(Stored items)
◆ ◆ ◆ ◆ ◆

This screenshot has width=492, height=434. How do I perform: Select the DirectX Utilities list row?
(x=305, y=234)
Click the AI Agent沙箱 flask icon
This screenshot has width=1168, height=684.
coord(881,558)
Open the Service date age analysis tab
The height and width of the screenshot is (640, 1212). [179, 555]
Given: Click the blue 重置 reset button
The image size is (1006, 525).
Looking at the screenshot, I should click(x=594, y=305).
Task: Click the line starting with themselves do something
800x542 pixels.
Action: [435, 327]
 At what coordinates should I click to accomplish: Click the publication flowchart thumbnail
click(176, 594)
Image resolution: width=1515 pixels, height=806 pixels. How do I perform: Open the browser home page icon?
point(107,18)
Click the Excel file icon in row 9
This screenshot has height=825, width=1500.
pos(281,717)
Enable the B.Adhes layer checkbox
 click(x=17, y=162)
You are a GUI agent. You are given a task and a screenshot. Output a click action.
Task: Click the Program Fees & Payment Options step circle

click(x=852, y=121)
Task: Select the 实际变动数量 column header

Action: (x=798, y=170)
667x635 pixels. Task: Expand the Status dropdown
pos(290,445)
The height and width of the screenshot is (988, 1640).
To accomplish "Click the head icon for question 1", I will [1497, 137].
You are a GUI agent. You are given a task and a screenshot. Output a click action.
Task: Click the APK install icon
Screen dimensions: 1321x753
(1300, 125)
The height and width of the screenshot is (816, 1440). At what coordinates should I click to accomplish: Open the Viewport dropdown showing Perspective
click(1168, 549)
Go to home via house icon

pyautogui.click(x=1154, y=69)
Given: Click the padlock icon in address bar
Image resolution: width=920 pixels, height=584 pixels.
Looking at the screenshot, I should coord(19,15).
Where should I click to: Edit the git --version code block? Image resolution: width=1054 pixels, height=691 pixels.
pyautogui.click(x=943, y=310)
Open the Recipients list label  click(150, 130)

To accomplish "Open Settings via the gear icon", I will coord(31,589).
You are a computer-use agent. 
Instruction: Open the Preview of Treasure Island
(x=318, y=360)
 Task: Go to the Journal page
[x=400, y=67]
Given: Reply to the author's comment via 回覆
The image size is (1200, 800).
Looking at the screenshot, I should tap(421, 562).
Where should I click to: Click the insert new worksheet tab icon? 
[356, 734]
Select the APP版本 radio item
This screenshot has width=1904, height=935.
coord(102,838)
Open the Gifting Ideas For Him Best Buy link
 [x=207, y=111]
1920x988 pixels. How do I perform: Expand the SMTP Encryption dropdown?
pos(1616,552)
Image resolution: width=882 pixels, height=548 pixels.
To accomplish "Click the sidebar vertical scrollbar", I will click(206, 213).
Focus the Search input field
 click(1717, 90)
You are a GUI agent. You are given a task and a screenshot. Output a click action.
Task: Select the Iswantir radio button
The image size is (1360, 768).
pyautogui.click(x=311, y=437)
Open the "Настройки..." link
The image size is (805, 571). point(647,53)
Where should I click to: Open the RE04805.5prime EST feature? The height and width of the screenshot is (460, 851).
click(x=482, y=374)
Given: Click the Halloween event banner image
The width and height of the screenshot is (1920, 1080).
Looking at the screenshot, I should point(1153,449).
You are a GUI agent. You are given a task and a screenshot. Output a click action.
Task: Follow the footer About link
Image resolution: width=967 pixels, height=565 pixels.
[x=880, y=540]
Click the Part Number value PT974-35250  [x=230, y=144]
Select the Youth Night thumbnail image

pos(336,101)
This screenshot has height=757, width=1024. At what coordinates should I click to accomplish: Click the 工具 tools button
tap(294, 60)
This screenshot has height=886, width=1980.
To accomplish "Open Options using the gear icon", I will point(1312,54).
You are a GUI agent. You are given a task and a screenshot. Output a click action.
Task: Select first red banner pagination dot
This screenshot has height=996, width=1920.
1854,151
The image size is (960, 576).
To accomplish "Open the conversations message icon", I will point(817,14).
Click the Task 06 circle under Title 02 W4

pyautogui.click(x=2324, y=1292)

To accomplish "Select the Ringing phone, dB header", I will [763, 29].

◆ ◆ ◆ ◆ ◆

Task item -
Report all lines in the records that include the string "banner".

Result of this exercise -
Given: Click the Halloween event banner image
Task: Select first red banner pagination dot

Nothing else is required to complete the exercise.